Dopo la bufera scatenata dalle sue parole pubblicate sul profilo Facebook, l'esponente di Sel si dimette dall'incarico istituzionale

Prima il pressing politico, compresa la presa di posizione di tutte le componenti della Commissione Pari Opportunità della Regione Sardegna. Poi, dopo il silenzio, le dimissioni. Con poche parole la presidente Stefania Chisu, 45 anni nuorese, ha rimesso il suo mandato, iniziato nel 2009.

Attorno a lei una bufera per le parole pubblicate sulla sua bacheca personale di Facebook lo scorso week-end. Insulti contro una certa “categoria di donne“, fino alla conclusione – poche righe più sotto: “Chi ha nel Dna l’essere una gran troia, rimarrà tale per sempre”. Parole che non sono passate inosservate, nonostante la rimozione dopo appena poche ore. Poi il tam tam più o meno velato, e infine la richiesta di dimissioni da parte di alcuni esponenti di Sel (attualmente il suo partito), Partito dei sardi, Riformatori e Centro democratico Sardegna.

In mezzo ci sono le scuse di Chisu, considerate “doverose”, sempre via social, per un linguaggio ritenuto – da molti – non appropriato al delicato ruolo istituzionale. Aveva scritto: “Non è nel mio carattere e nel mio modo di essere esprimermi in certi modi”. A seguire il sostegno di chi la conosce personalmente. La comunicazione della scelta e del definitivo passo indietro è stata affidata a un breve articolo sul giornale online Cronache nuoresi in cui si mette in evidenza il lavoro svolto finora in difesa delle donne.

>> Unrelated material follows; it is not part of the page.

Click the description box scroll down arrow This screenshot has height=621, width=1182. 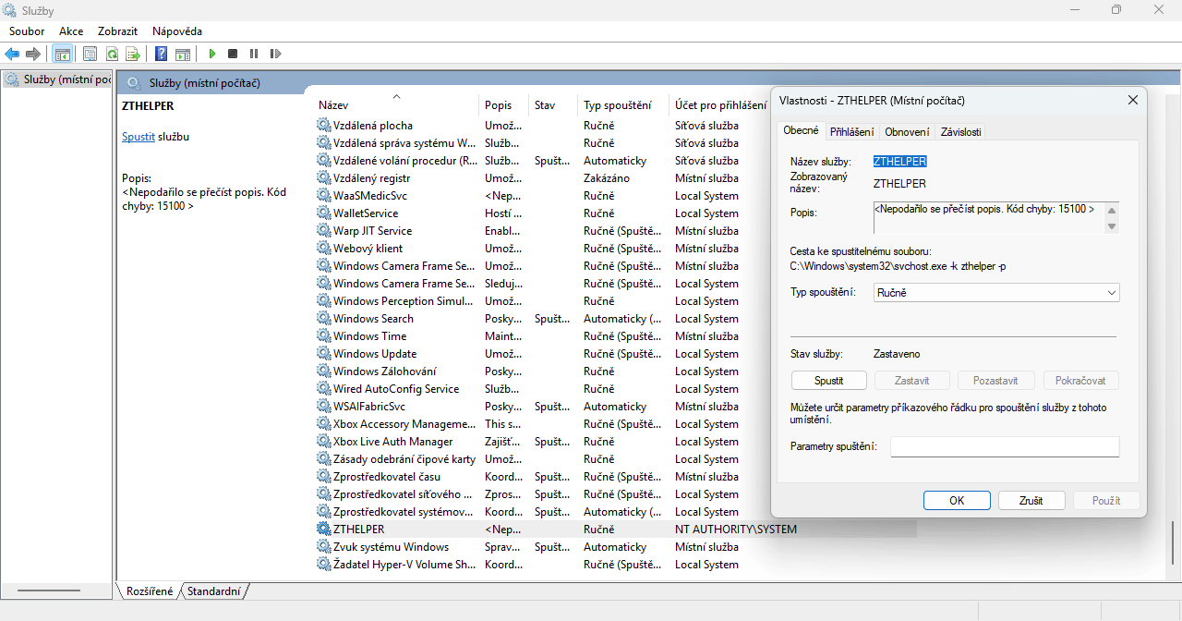[1112, 226]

Meriti travolti dal clima di “caccia alle streghe”, considerata la visibilità – anche nazionale – del caso. Per rimettere le cose al loro posto è arrivata la decisione, questa la dichiarazione di Chisu: “A seguito dei recenti avvenimenti, con grande rammarico ritengo opportuno dimettermi dalla carica di presidente regionale della Commissione Pari Opportunità e ho preso questa decisione, semplicemente per ripristinare un clima di serenità”. Ieri a tarda notte si è aggiunta la condanna di tutte le colleghe della Commissione, con firma a titolo personale, per le “esternazioni non consone alla carica”.

In una nota rivendicano “l’impegno ventennale nel contrasto alle discriminazioni e agli stereotipi di genere che ledono dignità e immagine delle donne”. Sulla bacheca dell’ormai ex presidente solo il link, sotto i messaggi di sostegno e solidarietà.